# A Father/Son Elgin Racer!



## oldfart36 (Nov 12, 2021)

(New Project) It's Refurbishing Time!!
My son Buzz and I built this Elgin, Bent Tube, Long Tank about 8 years ago. It's been hanging in the shop for the last 5 years.
The soda blasted bare metal frame without gun oiling periodically over the years is really showing it"s salt along with some of the parts.
Plans are to go back to the Traditional Front End with the mustache bars, Polish and Matt clear frame and frt. end, and refresh all other parts. Of course the WWII Nose Art Tank will be left as is, just cleaned.


----------



## oldfart36 (Nov 12, 2021)

Update!
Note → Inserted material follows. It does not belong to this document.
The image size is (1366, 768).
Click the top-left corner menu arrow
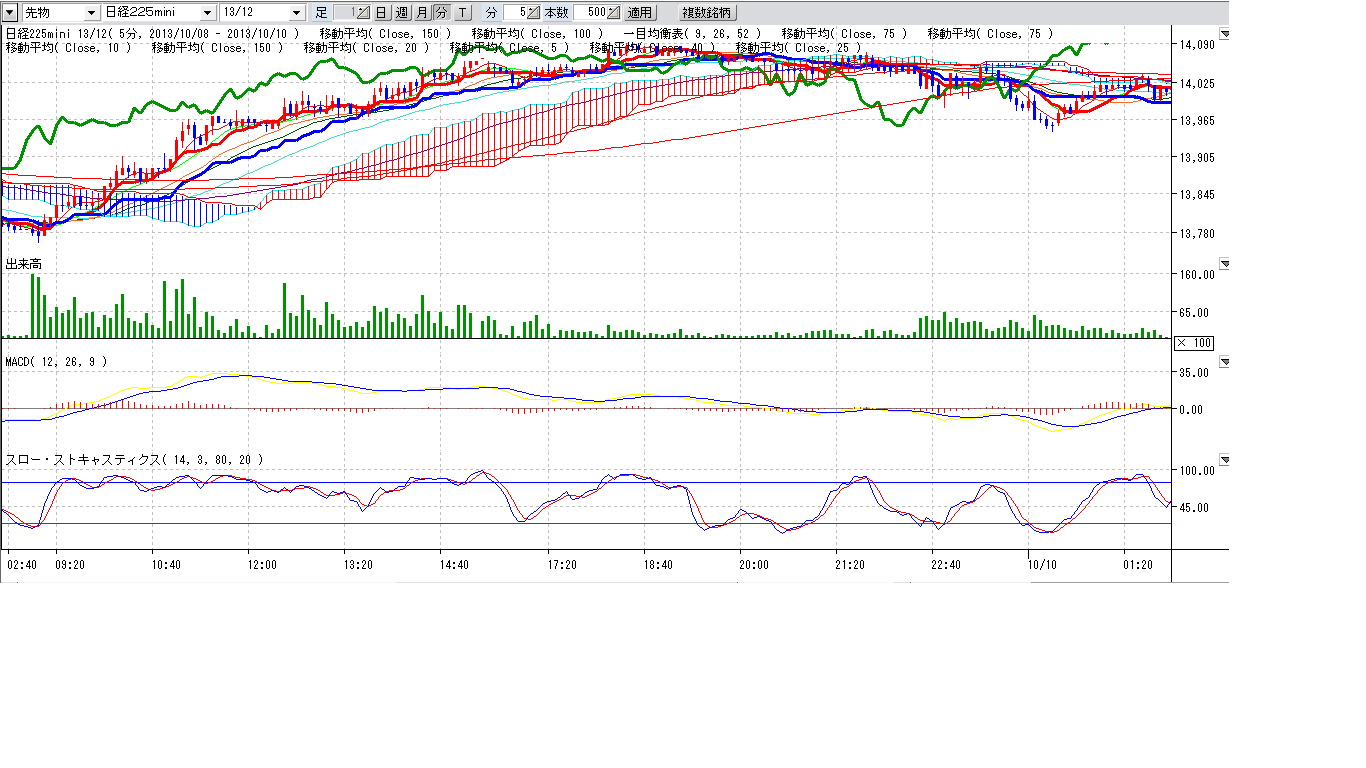pyautogui.click(x=11, y=13)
The frame is just about ready for Matt clear!


----------



## catfish (Nov 12, 2021)

Nice


----------



## Homeblt (Nov 12, 2021)

Very cool project!  I’ll follow along!


----------



## Shawn Michael (Nov 12, 2021)

It looks like a great project. Is that a vinyl wrap on the tank?


----------



## oldfart36 (Nov 14, 2021)

Update! All Cleared, except truss rods and head assembly of course. Starting basic assembly of the bike.


----------



## oldfart36 (Nov 17, 2021)

Update! Decided to use one of my early Youth boys seat pans. With a bit of elbow grease, it adapted to the adult men's seat frame nicely!


----------



## oldfart36 (Nov 18, 2021)

Update! (Project) It's Refurbishing Time!! DONE
"Big Chief Cockeye" 39-40 Elgin, Bent Tube, Long Tank.
Plans were to go back to the Traditional Front End. Polish and Matt clear Bare Metal frame and frt. end, and refresh all other parts. Of course the WWII Nose Art Tank will be left as is, just cleaned up.
Going to go with New Chain (why brake arm is not hooked up until chain adjustments), and detailing the Torrington 8 pedals!


----------



## ian (Nov 18, 2021)

This is an all around cool ride! I especially dig the flat black rims with the red bricks. You're givin' me some ideas for my '53 Monark build.......


----------



## oldfart36 (Nov 19, 2021)

ian said:


> This is an all around cool ride! I especially dig the flat black rims with the red bricks. You're givin' me some ideas for my '53 Monark build.......



Not really flat black. Original paint pre-war drop centers, that I just wiped down, and did work on. in fact some of the original pinstripe shows.


----------



## oldfart36 (Nov 25, 2021)

I went ahead and finished out the bobbed rear fender that I did for the bike years back. Just sitting in place on the Matt clear Bare Metal bike while I wait on my chain. To this day, I'm still on the fence whether I like it on the bike or not!!!!!


----------